La pilule contraceptive ne séduit plus tellement

La pilule contraceptive ne séduit plus tellement
La pilule contraceptive ne séduit plus tellement - © Tous droits réservés

Alors que de plus en plus de femmes mettent en cause les effets secondaires de la pilule sur le moral et la libido, une enquête de la mutualité Solidaris pointe l’insatisfaction globale des femmes par rapport à ce moyen de contraception. La nouvelle tendance est d'arrêter purement et simplement tout moyen contraceptif. Bertrand Henne en parle dans Débats Première avec 4 invités.

L’étude de l’institut Solidaris a interrogé 4.600 femmes et hommes entre 14 et 55 ans dans le but de voir comment les choses avaient évolué dans notre rapport à la contraception depuis 2010, année de la dernière enquête. "De manière générale, il y a quelques chiffres qui sont interpellants", annonce Martin Wauty, directeur de l’institut Solidaris. "D’abord, 1,3% de la population (soit 31.000 citoyens belges) n’utilisent aucun moyen de contraception, parce qu’ils ont peur des effets secondaires. Ensuite, il y a 32% des femmes qui déclarent qu’elles ont eu une grossesse non planifiée, ce qui montre que l’objectif  de la pilule n’est pas encore totalement atteint. Enfin, 15% des femmes ont eu recours à une interruption volontaire de grossesse (IVG). La contraception reste donc un enjeu majeur".
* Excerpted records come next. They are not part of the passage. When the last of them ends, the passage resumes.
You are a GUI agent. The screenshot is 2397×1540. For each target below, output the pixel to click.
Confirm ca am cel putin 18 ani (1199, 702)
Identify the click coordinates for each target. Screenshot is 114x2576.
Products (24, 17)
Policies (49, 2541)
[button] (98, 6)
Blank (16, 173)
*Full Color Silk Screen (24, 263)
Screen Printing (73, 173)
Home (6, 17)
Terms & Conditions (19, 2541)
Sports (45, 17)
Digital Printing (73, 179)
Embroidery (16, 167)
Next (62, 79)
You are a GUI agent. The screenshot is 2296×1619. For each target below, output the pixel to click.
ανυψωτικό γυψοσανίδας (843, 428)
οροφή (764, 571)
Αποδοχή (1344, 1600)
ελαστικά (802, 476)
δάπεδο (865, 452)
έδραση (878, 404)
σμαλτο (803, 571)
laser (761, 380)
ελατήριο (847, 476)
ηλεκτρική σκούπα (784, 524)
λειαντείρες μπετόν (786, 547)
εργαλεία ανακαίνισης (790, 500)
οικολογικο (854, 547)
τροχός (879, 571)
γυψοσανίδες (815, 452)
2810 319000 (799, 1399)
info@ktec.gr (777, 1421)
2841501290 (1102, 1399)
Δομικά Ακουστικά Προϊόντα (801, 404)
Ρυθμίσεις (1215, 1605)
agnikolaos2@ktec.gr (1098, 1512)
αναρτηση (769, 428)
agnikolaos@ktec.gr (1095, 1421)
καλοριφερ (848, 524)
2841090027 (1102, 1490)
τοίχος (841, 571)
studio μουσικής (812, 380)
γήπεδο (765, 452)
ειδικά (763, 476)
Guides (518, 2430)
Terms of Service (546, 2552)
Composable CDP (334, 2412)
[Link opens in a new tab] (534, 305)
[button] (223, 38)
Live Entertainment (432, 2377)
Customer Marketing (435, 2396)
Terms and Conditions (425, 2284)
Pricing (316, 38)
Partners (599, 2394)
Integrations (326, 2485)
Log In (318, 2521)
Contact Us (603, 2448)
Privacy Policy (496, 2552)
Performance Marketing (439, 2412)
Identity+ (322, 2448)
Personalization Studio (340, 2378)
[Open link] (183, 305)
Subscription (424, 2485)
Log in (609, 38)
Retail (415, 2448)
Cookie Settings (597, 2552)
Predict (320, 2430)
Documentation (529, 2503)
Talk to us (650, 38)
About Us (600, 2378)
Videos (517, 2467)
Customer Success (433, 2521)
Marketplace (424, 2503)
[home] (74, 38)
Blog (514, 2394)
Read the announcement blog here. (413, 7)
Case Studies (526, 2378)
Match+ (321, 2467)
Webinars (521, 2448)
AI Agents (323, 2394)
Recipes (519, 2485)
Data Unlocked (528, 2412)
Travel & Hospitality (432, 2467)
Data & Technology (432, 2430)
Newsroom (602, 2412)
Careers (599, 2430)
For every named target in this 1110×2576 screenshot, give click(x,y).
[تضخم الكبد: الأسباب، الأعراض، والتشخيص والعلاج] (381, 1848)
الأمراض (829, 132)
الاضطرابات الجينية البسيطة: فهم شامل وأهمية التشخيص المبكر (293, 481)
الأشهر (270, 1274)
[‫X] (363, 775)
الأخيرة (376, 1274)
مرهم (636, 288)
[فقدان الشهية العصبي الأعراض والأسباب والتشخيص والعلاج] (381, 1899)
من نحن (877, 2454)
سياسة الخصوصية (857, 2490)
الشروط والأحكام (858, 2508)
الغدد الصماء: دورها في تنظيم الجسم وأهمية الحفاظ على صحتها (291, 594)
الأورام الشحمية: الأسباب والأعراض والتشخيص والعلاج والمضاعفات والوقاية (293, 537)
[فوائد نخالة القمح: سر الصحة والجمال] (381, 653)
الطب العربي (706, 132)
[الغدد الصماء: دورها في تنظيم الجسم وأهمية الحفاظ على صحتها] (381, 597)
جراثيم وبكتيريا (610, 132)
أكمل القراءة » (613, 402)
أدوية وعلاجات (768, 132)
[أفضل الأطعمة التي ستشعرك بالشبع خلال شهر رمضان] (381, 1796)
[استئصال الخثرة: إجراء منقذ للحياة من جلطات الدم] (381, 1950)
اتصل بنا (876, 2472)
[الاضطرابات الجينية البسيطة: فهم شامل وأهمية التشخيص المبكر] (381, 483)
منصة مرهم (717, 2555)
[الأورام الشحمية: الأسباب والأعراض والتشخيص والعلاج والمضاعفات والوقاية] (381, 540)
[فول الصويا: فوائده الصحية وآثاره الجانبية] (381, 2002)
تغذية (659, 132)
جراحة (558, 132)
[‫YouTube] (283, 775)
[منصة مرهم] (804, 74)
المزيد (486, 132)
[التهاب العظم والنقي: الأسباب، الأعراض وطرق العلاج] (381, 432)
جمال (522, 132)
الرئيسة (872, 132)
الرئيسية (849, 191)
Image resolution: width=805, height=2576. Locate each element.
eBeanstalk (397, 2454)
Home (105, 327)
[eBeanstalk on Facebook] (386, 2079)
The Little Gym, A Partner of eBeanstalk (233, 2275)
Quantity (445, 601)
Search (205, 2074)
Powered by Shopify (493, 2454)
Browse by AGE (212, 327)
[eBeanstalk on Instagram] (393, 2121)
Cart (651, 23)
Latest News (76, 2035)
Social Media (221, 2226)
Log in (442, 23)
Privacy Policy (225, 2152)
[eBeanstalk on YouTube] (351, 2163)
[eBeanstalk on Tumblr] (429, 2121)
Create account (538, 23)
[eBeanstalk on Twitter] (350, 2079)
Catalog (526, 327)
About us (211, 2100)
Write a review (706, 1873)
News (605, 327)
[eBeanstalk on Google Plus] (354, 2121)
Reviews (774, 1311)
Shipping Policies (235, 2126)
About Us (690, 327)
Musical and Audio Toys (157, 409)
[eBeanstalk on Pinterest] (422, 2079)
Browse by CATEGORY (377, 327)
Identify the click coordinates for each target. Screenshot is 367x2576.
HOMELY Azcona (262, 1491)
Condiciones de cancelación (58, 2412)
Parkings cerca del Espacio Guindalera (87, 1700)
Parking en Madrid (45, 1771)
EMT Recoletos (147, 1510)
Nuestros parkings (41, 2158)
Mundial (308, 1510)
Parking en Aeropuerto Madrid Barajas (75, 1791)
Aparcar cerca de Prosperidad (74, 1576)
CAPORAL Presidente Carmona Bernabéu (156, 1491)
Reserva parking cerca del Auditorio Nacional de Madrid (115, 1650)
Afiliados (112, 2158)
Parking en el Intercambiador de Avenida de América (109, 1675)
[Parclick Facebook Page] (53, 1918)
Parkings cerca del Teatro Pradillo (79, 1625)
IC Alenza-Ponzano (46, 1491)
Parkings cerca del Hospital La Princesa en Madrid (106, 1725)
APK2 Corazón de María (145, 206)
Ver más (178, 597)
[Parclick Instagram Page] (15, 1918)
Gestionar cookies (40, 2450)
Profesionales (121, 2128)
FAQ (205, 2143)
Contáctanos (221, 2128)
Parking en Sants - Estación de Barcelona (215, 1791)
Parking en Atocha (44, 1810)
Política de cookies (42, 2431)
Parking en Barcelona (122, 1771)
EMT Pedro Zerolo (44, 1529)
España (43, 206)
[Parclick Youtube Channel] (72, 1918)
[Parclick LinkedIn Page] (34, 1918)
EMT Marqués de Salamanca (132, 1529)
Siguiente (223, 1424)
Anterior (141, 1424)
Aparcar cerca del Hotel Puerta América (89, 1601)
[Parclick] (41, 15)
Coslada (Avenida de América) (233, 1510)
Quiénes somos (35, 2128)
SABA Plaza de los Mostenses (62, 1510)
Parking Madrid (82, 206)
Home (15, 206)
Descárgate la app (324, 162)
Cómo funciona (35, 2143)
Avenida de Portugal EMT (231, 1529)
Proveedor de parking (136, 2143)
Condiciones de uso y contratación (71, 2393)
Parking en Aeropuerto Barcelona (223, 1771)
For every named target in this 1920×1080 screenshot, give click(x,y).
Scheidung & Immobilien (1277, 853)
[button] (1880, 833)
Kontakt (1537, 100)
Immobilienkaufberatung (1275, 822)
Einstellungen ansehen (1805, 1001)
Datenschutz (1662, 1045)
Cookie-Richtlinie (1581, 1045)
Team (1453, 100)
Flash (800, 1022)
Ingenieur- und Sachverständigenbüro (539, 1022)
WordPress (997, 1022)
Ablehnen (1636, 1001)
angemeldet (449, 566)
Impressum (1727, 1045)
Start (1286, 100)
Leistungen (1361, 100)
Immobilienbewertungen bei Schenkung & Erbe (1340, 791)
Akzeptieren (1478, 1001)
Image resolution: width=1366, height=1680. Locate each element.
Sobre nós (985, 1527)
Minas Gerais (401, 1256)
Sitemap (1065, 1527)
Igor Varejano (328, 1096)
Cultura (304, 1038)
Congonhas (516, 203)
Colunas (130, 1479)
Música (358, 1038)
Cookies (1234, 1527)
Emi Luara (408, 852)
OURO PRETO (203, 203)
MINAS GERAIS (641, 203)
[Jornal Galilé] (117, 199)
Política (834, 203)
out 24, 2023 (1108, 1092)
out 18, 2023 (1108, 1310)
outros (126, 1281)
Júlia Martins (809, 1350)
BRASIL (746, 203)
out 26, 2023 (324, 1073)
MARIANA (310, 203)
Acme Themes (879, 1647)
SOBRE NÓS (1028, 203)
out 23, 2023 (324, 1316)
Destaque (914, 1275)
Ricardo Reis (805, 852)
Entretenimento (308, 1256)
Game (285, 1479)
La pilule contraceptive est connue par 95% des gens. Si 96% des femmes l’ont prise à un moment de leur vie, l’étude montre que 55% des femmes entre 14 et 55 ans la prennent à l’heure actuelle. Mais ce que l’étude révèle surtout, c’est la grande évolution dans les usages entre 2010 et 2017 : on passe de la pilule au stérilet, ou on change de type de pilule plus facilement. Alors qu’en 2010, 25% de la population déclarait avoir changé de pilule, aujourd’hui, ce chiffre monte à 50%. "La population belge semble se dire que l’hypermédicalisation n’est peut pas si bonne que ça, et elle a aussi l’impression qu’on lui cache des choses, elle a besoin de comprendre. Tout cela mis en parallèle de l’attention croissante pour la santé, la vague du bio, le naturel, converge dans un même sens", conclut Martin Wauty.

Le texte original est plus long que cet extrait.